Elizabeth I of England may be one of history’s most written about monarchs, perhaps for the reason that we know so much about her, yet the true woman remains elusive. A great dissembler and brilliant judge of character, Elizabeth was able to portray herself as she wished, hiding the mortal weaknesses she must have possessed. This fascination led me to read yet another book about her, this, by Margaret George, a competent yet somewhat boring account of Elizabeth during her middle years where she actually peaked as Queen (overseeing not one but three defeats of the Spanish Armada) to her last days.

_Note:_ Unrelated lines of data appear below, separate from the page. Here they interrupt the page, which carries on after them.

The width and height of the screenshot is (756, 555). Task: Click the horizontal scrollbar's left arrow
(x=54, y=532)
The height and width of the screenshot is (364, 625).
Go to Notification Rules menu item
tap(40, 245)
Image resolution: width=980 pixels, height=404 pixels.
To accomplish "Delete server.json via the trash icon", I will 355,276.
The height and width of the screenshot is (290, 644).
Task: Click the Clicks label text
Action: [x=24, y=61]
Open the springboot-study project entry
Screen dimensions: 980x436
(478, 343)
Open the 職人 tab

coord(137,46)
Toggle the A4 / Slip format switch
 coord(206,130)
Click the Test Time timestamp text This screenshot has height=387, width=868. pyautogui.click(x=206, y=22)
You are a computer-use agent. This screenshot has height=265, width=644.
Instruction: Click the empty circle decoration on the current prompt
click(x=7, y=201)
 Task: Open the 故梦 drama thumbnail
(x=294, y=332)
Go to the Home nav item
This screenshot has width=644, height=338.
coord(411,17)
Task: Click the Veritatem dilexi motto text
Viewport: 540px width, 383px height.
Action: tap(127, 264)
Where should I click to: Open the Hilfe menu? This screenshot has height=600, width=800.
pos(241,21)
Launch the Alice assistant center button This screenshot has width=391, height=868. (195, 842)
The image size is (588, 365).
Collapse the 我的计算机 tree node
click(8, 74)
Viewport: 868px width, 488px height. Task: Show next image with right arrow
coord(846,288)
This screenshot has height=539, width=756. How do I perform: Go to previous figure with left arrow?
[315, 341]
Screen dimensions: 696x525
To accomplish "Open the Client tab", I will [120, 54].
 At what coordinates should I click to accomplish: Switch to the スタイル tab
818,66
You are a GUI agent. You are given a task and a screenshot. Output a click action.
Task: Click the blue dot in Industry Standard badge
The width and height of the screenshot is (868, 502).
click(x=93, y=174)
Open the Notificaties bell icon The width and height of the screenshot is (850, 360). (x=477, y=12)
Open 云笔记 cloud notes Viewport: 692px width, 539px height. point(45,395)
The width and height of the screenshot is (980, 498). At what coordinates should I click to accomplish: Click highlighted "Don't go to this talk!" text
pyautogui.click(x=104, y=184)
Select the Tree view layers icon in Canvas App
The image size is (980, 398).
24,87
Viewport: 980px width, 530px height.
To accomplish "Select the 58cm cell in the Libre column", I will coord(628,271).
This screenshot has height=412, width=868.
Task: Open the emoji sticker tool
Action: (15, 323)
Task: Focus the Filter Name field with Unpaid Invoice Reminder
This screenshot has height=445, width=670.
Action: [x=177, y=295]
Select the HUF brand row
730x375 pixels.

Interwoven is the story of a very different woman, Elizabeth’s first cousin Lettice Knollys. Picking up as the story does during Elizabeth’s mid-fifties, there is a lot to catch up on. Lettice apparently insulted the Queen to such an extent that she hasn’t been to court in twenty years, I gather it’s because she married Elizabeth’s great love Robert Dudley. Their son, another Robert continues to be intertwined in the Queen’s life right up to the end, and because of that I suppose Lettice is a figure of interest, but truthfully she is only presented as Elizabeth must have seen her, a carnal woman who is interested only in social climbing. As an aside: she does have some dalliance with a very fictional version of Shakespeare which is fun to read.
Unfortunately historically Lettice lost everything in the end (although outliving Elizabeth for a good many decades), and from her point of view it must have only been through Elizabeth’s pleasure or displeasure. Seeing the Queen from this helpless point of view highlights the selfish privilege given to monarchs of dictating the lives of others without even realizing it; and illustrates how very much the accident of one’s birth mattered in the Middle Ages.
While a good read, ultimately Elizabeth’s second half of her reign is fairly uninteresting, although it’s impossible to be unimpressed with her unfailing selflessness when it came to governing, and that itself lent to her great and enduring reputation of England’s greatest Queen.